PROBLEM DETAILS
Lift every line from the entries that includes the word "logo".

RECORDS PROVIDED
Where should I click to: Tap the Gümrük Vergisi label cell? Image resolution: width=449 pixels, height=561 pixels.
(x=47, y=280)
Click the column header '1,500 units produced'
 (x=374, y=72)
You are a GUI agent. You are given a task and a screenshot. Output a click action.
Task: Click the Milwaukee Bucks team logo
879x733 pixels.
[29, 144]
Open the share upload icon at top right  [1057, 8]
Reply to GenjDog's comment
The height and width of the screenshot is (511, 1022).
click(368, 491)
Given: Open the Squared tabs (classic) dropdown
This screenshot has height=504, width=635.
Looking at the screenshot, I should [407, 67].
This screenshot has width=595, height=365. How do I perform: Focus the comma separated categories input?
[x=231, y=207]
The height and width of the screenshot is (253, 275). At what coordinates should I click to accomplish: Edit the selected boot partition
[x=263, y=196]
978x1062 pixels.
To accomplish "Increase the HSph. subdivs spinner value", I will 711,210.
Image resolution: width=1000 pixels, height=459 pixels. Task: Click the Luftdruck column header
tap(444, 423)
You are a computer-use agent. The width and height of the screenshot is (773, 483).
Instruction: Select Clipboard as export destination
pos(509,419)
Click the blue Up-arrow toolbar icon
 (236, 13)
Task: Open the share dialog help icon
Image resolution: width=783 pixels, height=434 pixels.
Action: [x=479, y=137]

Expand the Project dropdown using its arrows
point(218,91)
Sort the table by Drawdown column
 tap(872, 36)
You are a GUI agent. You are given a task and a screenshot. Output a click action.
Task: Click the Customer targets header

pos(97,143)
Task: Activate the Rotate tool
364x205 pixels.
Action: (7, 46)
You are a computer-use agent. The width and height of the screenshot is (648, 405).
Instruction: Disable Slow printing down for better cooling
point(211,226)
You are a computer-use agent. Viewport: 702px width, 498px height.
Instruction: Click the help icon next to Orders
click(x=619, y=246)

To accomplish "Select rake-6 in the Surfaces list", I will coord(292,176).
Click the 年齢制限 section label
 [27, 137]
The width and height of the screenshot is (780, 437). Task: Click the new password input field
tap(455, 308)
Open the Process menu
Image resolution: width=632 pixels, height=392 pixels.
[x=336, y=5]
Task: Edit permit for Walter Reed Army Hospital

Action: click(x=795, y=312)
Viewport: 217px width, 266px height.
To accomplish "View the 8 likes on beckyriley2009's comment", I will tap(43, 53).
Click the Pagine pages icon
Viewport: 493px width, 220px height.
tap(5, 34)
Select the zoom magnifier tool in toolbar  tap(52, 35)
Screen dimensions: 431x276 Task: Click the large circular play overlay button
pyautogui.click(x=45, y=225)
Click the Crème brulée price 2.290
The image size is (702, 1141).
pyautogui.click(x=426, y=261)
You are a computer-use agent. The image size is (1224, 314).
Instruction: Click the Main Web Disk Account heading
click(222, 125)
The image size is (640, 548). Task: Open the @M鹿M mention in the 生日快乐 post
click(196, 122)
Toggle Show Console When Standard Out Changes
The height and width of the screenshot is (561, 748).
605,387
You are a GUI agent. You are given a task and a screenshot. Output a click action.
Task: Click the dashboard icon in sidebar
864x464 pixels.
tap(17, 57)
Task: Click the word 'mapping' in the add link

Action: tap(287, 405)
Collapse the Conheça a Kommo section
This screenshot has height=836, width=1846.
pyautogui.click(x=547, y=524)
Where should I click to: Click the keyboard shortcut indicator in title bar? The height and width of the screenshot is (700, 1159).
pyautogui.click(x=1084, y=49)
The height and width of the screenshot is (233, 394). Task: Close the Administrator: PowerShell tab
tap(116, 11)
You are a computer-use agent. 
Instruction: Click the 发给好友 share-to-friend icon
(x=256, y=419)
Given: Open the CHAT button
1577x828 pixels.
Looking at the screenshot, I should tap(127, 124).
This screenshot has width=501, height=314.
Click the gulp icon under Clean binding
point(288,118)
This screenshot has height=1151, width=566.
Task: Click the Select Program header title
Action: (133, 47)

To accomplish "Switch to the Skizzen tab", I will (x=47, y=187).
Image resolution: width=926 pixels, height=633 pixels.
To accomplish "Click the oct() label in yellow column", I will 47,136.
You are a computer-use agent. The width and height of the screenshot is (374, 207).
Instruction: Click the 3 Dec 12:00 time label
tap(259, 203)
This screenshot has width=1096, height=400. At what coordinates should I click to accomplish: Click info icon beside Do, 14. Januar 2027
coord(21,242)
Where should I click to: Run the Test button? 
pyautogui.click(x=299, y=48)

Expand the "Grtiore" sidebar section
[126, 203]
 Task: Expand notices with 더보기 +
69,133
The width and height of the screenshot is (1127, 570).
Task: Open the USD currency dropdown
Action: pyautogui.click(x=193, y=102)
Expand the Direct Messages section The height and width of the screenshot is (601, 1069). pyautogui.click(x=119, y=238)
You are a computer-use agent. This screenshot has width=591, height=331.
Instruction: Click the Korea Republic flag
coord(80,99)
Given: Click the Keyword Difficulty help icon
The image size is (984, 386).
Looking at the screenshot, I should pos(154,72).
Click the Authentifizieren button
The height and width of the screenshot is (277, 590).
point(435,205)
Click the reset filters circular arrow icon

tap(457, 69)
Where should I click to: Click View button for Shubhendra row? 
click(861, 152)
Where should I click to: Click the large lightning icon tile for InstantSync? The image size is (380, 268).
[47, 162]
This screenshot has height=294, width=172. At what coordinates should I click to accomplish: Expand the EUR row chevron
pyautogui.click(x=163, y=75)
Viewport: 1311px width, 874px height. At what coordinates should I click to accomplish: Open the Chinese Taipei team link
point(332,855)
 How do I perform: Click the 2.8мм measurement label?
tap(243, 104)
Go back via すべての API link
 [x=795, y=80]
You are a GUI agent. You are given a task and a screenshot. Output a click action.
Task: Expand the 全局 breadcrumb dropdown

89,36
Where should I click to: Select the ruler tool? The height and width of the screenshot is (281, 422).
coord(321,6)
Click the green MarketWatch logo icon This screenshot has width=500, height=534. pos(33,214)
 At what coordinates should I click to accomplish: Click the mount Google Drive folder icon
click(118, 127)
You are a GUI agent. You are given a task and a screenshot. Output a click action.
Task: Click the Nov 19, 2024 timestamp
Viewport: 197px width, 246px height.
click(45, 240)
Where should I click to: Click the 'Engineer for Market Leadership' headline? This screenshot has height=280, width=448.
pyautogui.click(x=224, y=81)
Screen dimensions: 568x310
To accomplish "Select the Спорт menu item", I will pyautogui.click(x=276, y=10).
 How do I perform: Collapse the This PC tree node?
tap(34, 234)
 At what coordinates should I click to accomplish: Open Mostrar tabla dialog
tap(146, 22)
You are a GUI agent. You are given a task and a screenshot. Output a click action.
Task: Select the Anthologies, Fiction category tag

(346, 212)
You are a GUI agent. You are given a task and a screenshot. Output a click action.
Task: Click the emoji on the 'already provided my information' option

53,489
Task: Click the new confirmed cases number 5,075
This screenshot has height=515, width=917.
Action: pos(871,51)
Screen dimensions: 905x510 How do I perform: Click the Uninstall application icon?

OUTPUT FOR THIS EXERCISE
Task: Click the Milwaukee Bucks team logo
Click the green MarketWatch logo icon This screenshot has width=500, height=534. pos(33,214)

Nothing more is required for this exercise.